5.11.2 Configuring a SAML 2.0 Profile

You can configure the methods of communication that are available at the server for requests and responses sent between providers. These settings affect the server metadata, so you must determine these prior to publishing to other sites.

Profiles control these methods of communication. An identity provider uses the incoming metadata to determine how to respond.

All available profile bindings are enabled by default. SOAP is used when all profile bindings are enabled (or if the service provider has not specified a preference), followed by HTTP Post, then HTTP Redirect.

  1. Click Devices > Identity Servers > Edit > SAML 2.0 > Profiles.

  2. Specify the following details for identity providers and identity consumers (service providers):

    Field

    Description

    Artifact Resolution

    Select to enable artifact resolution for the identity provider and identity consumer.

    The assertion consumer service at the service provider performs a back-channel exchange with the artifact resolution service at the identity provider. Artifacts are small data objects pointing to larger SAML protocol messages. These are embedded in URL and conveyed in HTTP messages.

    Login

    The communication channel to use when a user logs in. Select one or more of the following options:

    • Post: A browser-based method used when SAML requester and responder communicate through an HTTP user agent. This occurs when the communicating parties do not share a direct path of communication. You also use this when the responder requires user interaction to fulfill the request, such as when the user must authenticate to it.

    • Redirect: A browser-based method that uses HTTP 302 redirects or HTTP GET requests to communicate requests from this identity site to the service provider. SAML messages are transmitted within URL parameters.

    Single Logout

    The communication channel to use when a user logs out. Select one or more of the following options:

    • HTTP Post: A browser-based method used when the SAML requester and responder need to communicate by using an HTTP user agent. This occurs, for example, when the communicating parties do not share a direct path of communication. You also use this when the responder requires user interaction to fulfill the request, such as when the user must authenticate to it.

    • HTTP Redirect: A browser-based method that uses HTTP 302 redirects or HTTP GET requests to communicate requests from this identity site to the service provider. SAML messages are transmitted within URL parameters.

    • SOAP: Uses SOAP back-channel over HTTP messaging to communicate requests from this identity provider to the service provider.

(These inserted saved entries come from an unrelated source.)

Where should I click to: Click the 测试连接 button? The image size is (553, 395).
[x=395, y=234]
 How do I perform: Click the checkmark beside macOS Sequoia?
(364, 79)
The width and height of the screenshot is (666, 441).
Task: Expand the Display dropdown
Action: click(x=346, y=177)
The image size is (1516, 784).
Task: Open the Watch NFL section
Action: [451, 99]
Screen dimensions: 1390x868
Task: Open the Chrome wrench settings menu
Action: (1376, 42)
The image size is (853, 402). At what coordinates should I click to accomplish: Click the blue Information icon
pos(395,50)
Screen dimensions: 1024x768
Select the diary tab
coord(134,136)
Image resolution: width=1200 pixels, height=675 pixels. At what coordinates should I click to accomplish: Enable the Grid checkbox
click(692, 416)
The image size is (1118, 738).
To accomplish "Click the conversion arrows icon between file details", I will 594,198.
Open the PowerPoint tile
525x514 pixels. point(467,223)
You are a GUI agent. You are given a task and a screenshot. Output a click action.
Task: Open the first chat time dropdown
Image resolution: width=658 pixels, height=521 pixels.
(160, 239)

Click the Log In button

      NOTE:If you enable the Show logged out providers option (Identity Servers > Edit > Identity Providers) with HTTP Post profile, Access Manager does not complete a logout request from the service provider. This occurs because of the difference in the HTTP method used in the logout request. It is recommended to use HTTP Redirect method when Show logged out providers option is enabled.

    Name Management

    Specifies the communication channel for sharing the common identifiers for a user between identity providers and service providers. When an identity provider has exchanged a persistent identifier for the user with a service provider, the providers share the common identifier for a length of time. When either the identity provider or service provider changes the format or value to identify the user, the system can ensure that the new format or value is properly transmitted. Select one or more of the following options:

    • HTTP Post: A browser-based method used when the SAML requester and responder need to communicate by using an HTTP user agent. This occurs, for example, when the communicating parties do not share a direct path of communication. You also use this when the responder requires user interaction to fulfill the request, such as when the user must authenticate to it.

    • HTTP Redirect: A browser-based method that uses HTTP 302 redirects or HTTP GET requests to communicate requests from this identity site to the service provider. SAML messages are transmitted within URL parameters.

    • SOAP: Uses SOAP back-channel over HTTP messaging to communicate requests from this identity provider to the service provider.

  3. Click OK.

  4. Update Identity Server.

  5. (Conditional) If you have set up trusted providers and modified these profiles, reimport providers’ metadata from this Identity Server.